**Extract:**

★ ★ ★ ★ ★

Accounting and financial reporting contexts require absolute returns because financial statements must report actual monetary amounts rather than percentages. Similarly, tax calculations depend on absolute gains and losses measured in currency units.

For certain types of absolute return strategies in institutional portfolio management, where the manager's objective is to generate positive returns regardless of market conditions rather than to beat a benchmark, absolute returns provide an appropriate performance measure. These strategies are evaluated on their ability to generate positive dollar returns, not on their relative performance versus a benchmark index.

Discrete Returns

Discrete returns are most appropriate when dealing with discrete time intervals—daily, weekly, monthly, or annual returns calculated at specific points in time. They're ideal when you need to aggregate returns across different assets within a single time period, as in portfolio return calculations.

★ ★ ★ ★ ★

**Task list:**
[1] Print the part of the passage on investment returns starting at "Discrete returns are" and ending at "portfolio return calculations.".
[2] Keep writing the passage on investment returns from the point where it stops.

**Data segment:**
★ ★ ★ ★ ★

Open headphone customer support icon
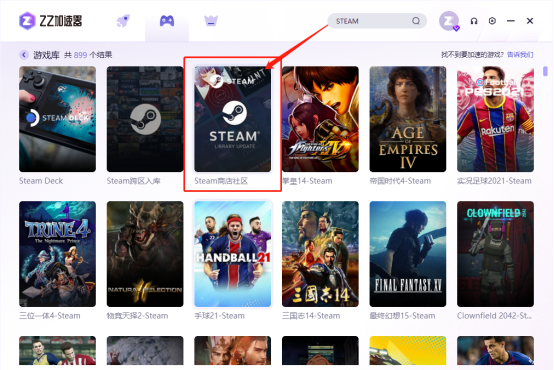The width and height of the screenshot is (554, 370). [474, 21]
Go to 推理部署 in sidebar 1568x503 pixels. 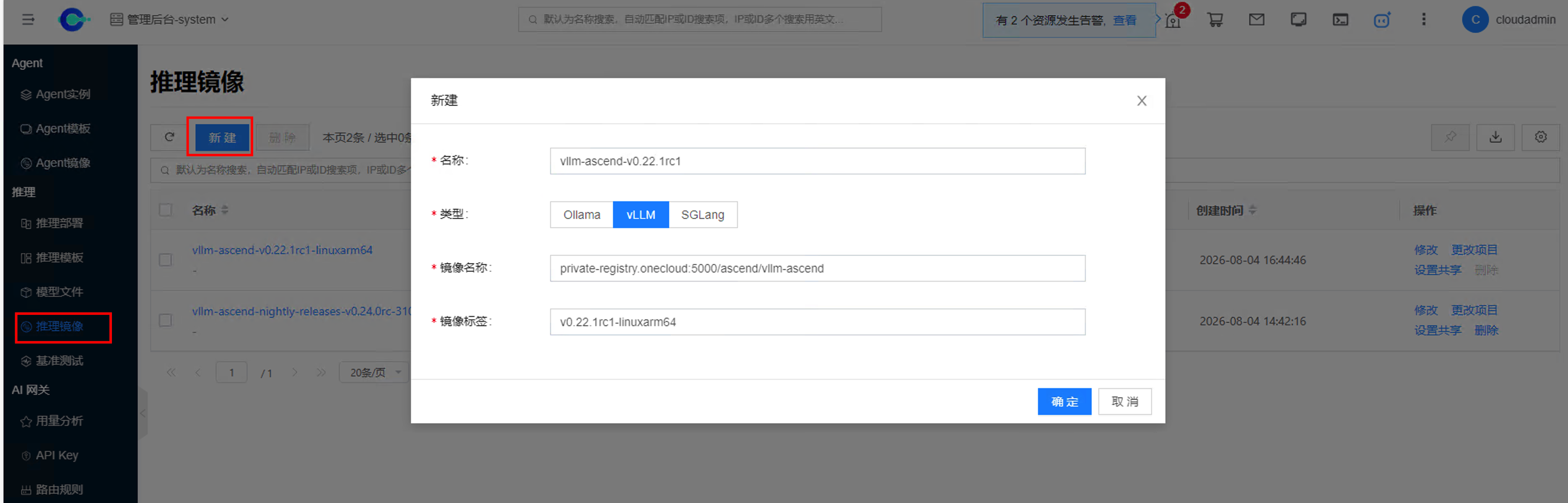pyautogui.click(x=59, y=223)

★ ★ ★ ★ ★

**Task answers:**
[1]
Discrete returns are most appropriate when dealing with discrete time intervals—daily, weekly, monthly, or annual returns calculated at specific points in time. They're ideal when you need to aggregate returns across different assets within a single time period, as in portfolio return calculations.

[2]
For performance reporting and benchmarking, discrete returns provide the standard measure. Investment managers are typically evaluated based on their discrete returns relative to benchmark indices, and these returns are what investors ultimately care about in practical terms.

In applications where the focus is on single-period analysis rather than multi-period compounding, discrete returns offer optimal simplicity without sacrificing meaningful information. They're also preferred when communicating with less sophisticated audiences who may not be familiar with logarithmic calculations.

Continuous Returns

Continuous returns are most appropriate when conducting theoretical analysis, particularly in continuous-time models. Any application of the Black-Scholes model or its extensions requires continuous returns due to the model's mathematical structure.

For time-series analysis and econometric modeling, continuous returns offer significant advantages. Their additivity simplifies regression analysis, and their better conformity to normal distributions facilitates statistical inference. When building forecasting models or conducting statistical tests, continuous returns often provide more reliable results.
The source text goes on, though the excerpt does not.